Financial Times FT.com

Consumer spending falls in third quarter

By Norma Cohen

Published: November 27 2008 02:42 | Last updated: November 27 2008 02:42

Consumers tightened their belts in the third quarter, with consumption seeing the biggest drop since late 1995.

The 0.2 per cent fall in spending between July and September follows a 0.1 per cent decrease in the quarter to June, data from the Office for National Statistics showed.

The figures come two days after Alistair Darling, chancellor, unveiled a £20bn ($31bn) fiscal stimulus, which cut VAT by 2.5 per cent to 15 per cent to encourage shoppers to spend more money.

Gross domestic product fell by 0.5 per cent in the third quarter, confirming the initial “flash” estimate a few weeks ago.

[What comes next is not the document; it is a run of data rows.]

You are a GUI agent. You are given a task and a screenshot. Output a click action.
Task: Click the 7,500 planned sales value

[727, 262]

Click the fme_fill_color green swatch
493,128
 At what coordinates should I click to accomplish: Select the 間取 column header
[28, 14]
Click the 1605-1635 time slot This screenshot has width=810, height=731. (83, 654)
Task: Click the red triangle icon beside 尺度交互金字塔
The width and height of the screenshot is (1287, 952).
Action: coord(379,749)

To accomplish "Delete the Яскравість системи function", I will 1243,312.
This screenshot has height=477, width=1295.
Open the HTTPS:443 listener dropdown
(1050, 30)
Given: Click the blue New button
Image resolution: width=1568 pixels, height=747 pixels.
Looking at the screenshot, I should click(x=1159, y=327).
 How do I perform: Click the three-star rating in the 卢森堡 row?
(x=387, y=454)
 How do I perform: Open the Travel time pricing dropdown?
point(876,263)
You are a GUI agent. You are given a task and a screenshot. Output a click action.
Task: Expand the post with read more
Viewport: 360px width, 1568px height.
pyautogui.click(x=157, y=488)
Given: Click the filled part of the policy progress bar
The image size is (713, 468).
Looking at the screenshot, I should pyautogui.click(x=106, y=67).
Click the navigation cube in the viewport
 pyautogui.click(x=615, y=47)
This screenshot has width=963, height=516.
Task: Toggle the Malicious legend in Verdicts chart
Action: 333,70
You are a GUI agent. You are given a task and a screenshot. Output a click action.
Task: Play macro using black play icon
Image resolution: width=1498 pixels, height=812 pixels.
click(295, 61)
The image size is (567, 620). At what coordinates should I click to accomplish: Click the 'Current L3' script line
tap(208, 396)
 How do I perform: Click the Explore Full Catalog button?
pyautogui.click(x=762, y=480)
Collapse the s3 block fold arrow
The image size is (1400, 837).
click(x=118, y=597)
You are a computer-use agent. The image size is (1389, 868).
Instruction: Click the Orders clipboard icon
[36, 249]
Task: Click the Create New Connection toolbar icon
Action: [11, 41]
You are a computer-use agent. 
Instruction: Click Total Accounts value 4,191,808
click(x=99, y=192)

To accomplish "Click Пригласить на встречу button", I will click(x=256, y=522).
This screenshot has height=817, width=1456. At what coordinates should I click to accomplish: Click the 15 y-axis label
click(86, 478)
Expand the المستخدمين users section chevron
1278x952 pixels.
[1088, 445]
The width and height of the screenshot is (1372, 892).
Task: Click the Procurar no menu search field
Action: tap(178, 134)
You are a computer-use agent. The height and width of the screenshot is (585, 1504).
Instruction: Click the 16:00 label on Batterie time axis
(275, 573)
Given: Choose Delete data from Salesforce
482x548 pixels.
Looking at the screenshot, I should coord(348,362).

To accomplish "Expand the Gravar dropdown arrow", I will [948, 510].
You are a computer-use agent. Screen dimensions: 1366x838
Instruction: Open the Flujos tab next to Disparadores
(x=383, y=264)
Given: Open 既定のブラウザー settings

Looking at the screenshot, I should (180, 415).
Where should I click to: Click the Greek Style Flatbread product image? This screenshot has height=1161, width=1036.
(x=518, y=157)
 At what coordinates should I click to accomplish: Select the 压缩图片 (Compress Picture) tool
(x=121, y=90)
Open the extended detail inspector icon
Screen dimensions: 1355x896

The fuller data released on Wednesday showed that most of the contraction came from a 2.4 per cent drop in business investment, especially in housebuilding.

“The big driver was housing investment,” economists at Goldman Sachs said, who concluded that residential investment alone fell by over 10 per cent on the previous quarter and by more than 20 per cent over the year.

“Residential investment – recorded when houses are completed, not started – will get worse before it gets better,” Goldman Sachs said.

It was now clear that only government spending was contributing to growth, according to Hetal Mehta at the Ernst & Young Item Club, which provides economic forecasts.

“Despite weaker sterling, exports fell 0.3 per cent in the third quarter and imports were up 0.1 per cent,” Ms Mehta said. “As a result, net exports made a negative contribution to growth – a contrast to the second quarter where it was a positive contribution from net exports that prevented GDP from falling.”

When stripped of the effects of recent high inflation GDP growth was so weak that it raised the spectre of deflation, said Michael Saunders, economist at Citi.